The gains from Nigeria’s recent policy shift after President Bola Tinubu took office risk evaporating, Capital Economics has said.

The policy shift has stalled in recent weeks as officials have responded to a growing political backlash by reverting to the interventionist tendencies of the Buhari administration, the London-based research firm said on Thursday.

“The result is that the naira has plunged on the parallel market and costly fuel subsidies have returned. All hope is not lost,” the Deputy Chief Emerging Markets Economist, Jason Tuvey, said. “But officials will need to move quickly to reassure investors that the orthodox shift remains on track.”

He said as a first step, the new Governor of the Central Bank of Nigeria, Olayemi Cardoso, could do no better than delivering a large interest rate hike.

Tinubu, who took the helm of Africa’s biggest economy on May 29, announced the removal of costly fuel subsidies in his inaugural speech. Shortly after, the central bank devalued the naira by 40 percent against the dollar and unified its multiple exchange rates.

The moves, coming after “eight years of sclerotic and unorthodox policymaking under President Buhari, created much fervour among analysts and investors”, and have resulted in some near-term economic pain, Tuvey said.

“We warned that this could prompt a backlash and this appears to be materialising,” he added.
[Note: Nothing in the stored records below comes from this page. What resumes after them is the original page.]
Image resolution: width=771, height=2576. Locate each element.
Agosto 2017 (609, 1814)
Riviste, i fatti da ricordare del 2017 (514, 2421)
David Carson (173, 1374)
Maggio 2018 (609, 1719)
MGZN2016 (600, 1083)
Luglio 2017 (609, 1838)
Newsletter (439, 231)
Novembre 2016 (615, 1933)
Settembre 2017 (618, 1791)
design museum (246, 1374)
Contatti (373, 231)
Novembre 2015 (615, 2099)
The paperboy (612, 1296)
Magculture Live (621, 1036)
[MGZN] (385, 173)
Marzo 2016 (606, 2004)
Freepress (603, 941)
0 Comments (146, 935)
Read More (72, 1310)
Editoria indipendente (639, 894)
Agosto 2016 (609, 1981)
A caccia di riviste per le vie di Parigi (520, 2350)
Earlier this week, the country’s two largest unions called an indefinite strike from October 3 over the cost of living. 

The naira has fallen to 1,000/$ on the unofficial market, compared with an official rate of 780/$. “That’s come despite higher oil prices, with Bonny crude approaching $100pb, which should support an improvement in Nigeria’s balance of payments position,” Tuvey said.

“Policymakers have pinned the weakness of the naira on the parallel market on a lack of dollar liquidity. But that is a situation caused by their inclination to prevent further falls in the naira as opposed to allowing the market to freely determine the exchange rate,” he said.

He said in order to prop up the naira, officials have had to continue to ration foreign currency to preserve FX reserves, pushing demand towards the parallel market.

“Alongside intervening to prop up the naira, the potential fiscal gains from the policy shift are also at risk of being squandered,” Tuvey said. “Perhaps most worryingly, the fuel subsidy has returned.”